[Task instructions]: Please copy exactly the line that contains "Task: Open the ASUS Support link" and every line after it through the end of the records, leaving the pictures out.

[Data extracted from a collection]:
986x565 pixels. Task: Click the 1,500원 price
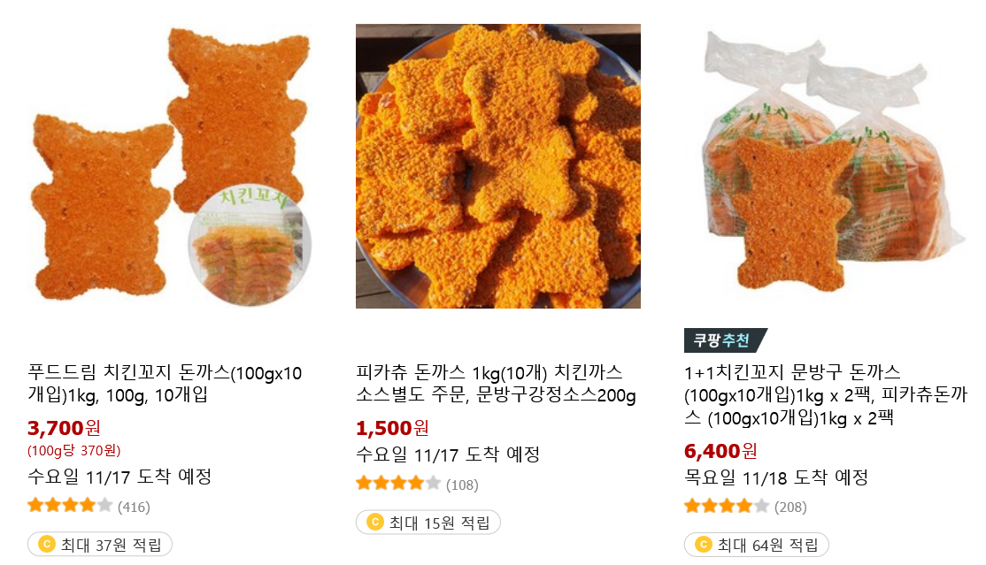click(x=392, y=428)

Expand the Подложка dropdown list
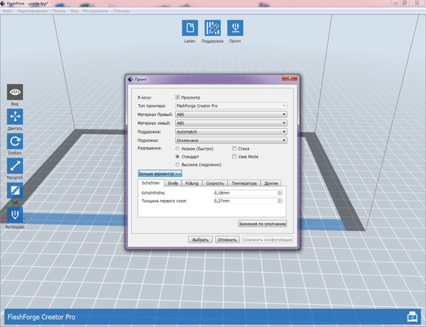231,140
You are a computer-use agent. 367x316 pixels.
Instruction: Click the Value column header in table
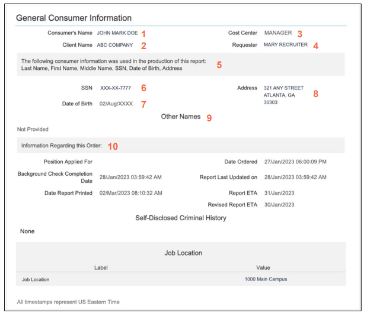(x=263, y=267)
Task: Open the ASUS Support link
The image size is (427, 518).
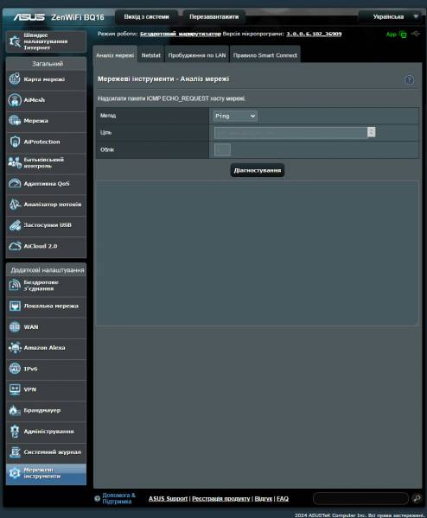Action: coord(168,498)
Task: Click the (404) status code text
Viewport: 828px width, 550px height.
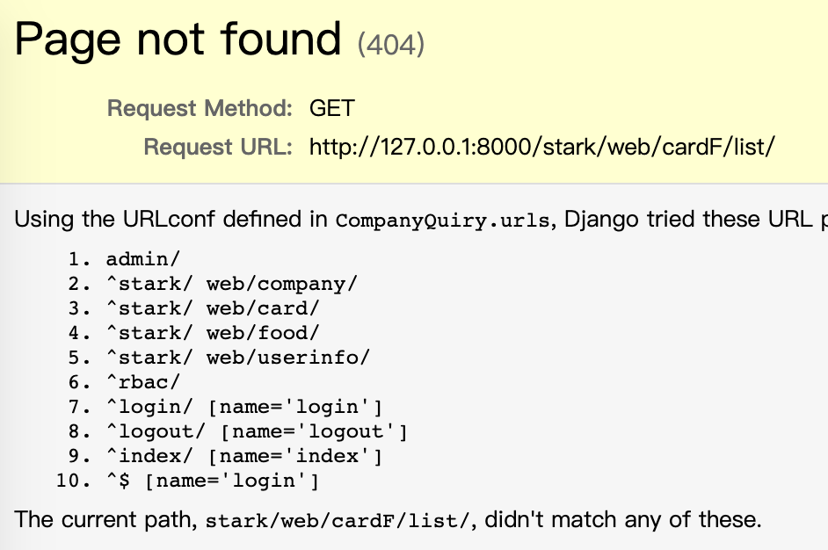Action: tap(391, 44)
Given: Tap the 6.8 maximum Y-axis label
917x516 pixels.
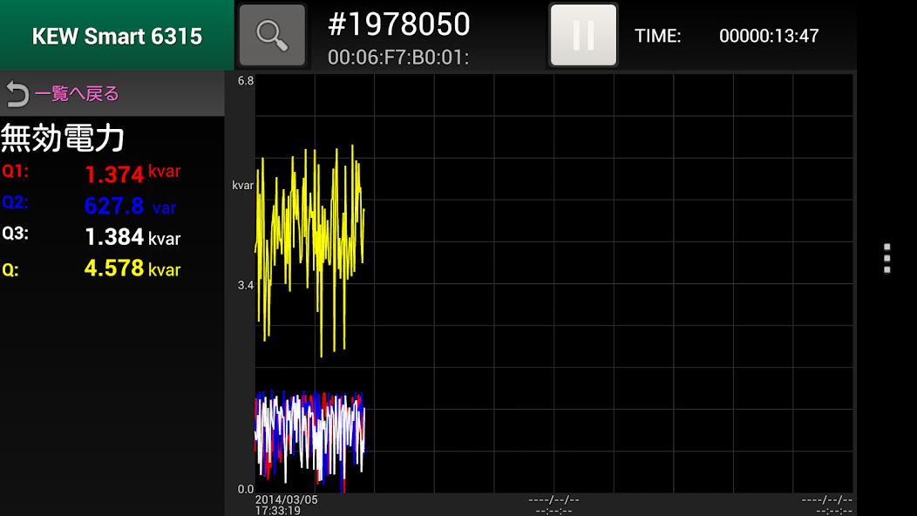Looking at the screenshot, I should (245, 81).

[Solution to this exercise]:
Task: Open the ASUS Support link
The image size is (427, 518).
Action: coord(168,498)
Task: Click the (404) status code text
Viewport: 828px width, 550px height.
Action: tap(391, 44)
Given: Tap the 6.8 maximum Y-axis label
917x516 pixels.
Looking at the screenshot, I should (245, 81).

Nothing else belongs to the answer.